57. Tanggung jawab pelaku usaha untuk menghormati HAM merupakan standar global yang
mengacu pada instrumen HAM global terutama International Bills of Rights dan prinsip-prinsip
yang berlaku dalam Konvensi-konvensi ILO inti sebagaimana diatur dalam Deklarasi ILO tentang
Prinsip-Prinsip dan Hak-hak Mendasar di Tempat Kerja.
58. Tanggung jawab pelaku usaha untuk menghormati HAM terpisah dari kewajiban negara, namun
masih berhubungan dengan kewajiban negara. Tanggung jawab pelaku usaha ini tidak
menghapus kewajiban negara untuk menghormati, melindungi, dan memenuhi HAM.
Sebaliknya, tanggung jawab pelaku usaha melengkapi kewajiban negara khususnya kewajiban
negara untuk melindungi HAM. Dengan kata lain, pelaku usaha harus berperilaku baik dan
menghormati hak asasi manusia meskipun negara tidak mau atau tidak mampu memenuhi
kewajiban mereka untuk melindungi HAM. Pelaku usaha melalui kegiatan bisnisnya ataupun
kegiatan relasi bisnisnya diharapkan untuk tidak melanggar HAM orang lain, atau tidak
berkontribusi, atau tidak terlibat dalam pelanggaran HAM.
59. Tanggung jawab pelaku usaha untuk melindungi mewajibkan pelaku usaha untuk:
a.
Mencegah pelaku usaha yang mengakibatkan, menyumbang, dan mengatasi terjadinya
dampak buruk terhadap HAM karena aktivitas bisnisnya.
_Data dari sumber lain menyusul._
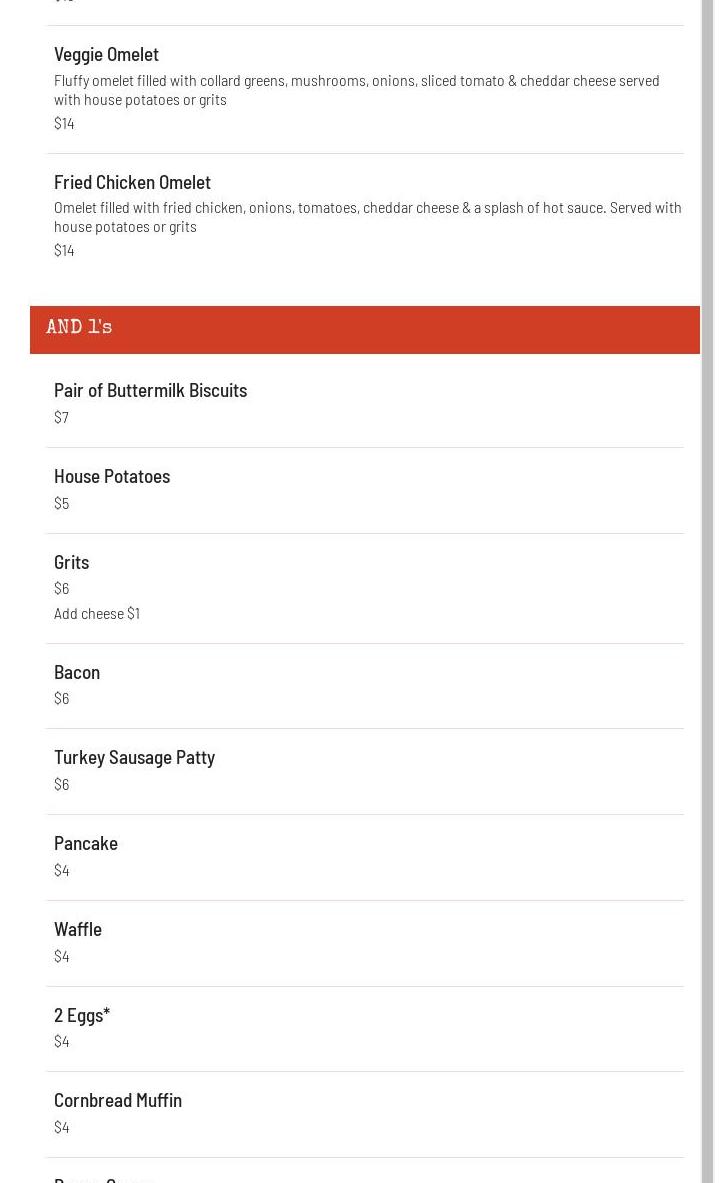The height and width of the screenshot is (1183, 725).
Task: Click the Waffle menu item
Action: [x=78, y=930]
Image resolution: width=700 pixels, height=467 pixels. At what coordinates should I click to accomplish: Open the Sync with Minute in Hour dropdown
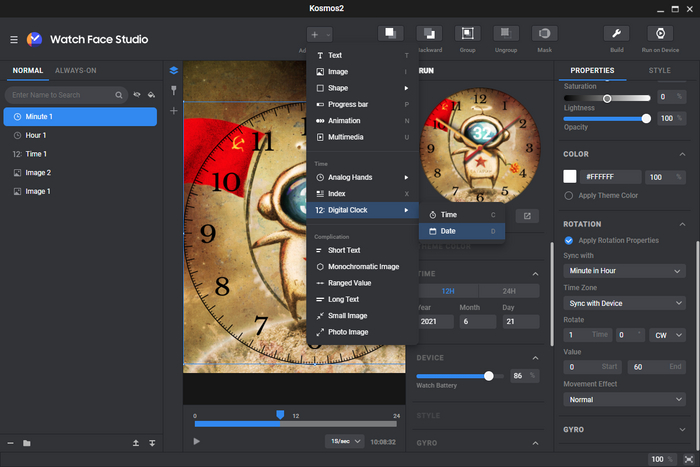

b. Mencegah atau memitigasi dampak buruk terhadap HAM terkait langsung dari kegiatan
bisnisnya sendiri atau kegiatan bisnis dari mitra bisnisnya sekalipun pelaku usaha
tersebut tidak berkontribusi terhadap terjadinya dampak buruk tersebut. Kegiatan bisnis
harus diartikan secara luas termasuk kegiatan aktif atau pasif dari pelaku usaha dan
mitra bisnisnya. Mitra bisnis yang dimaksud di sini adalah mitra bisnis dalam suatu relasi
bisnis dalam rantai pasok dan rantai nilai, entitas negara dan nonnegara lainnya yang
terkait.
60.
Tanggung jawab pelaku usaha untuk menghormati HAM berlaku untuk seluruh pelaku usaha
tanpa memandang ukuran, sektor, kerangka operasional, kepemilikan, dan struktur organisasi.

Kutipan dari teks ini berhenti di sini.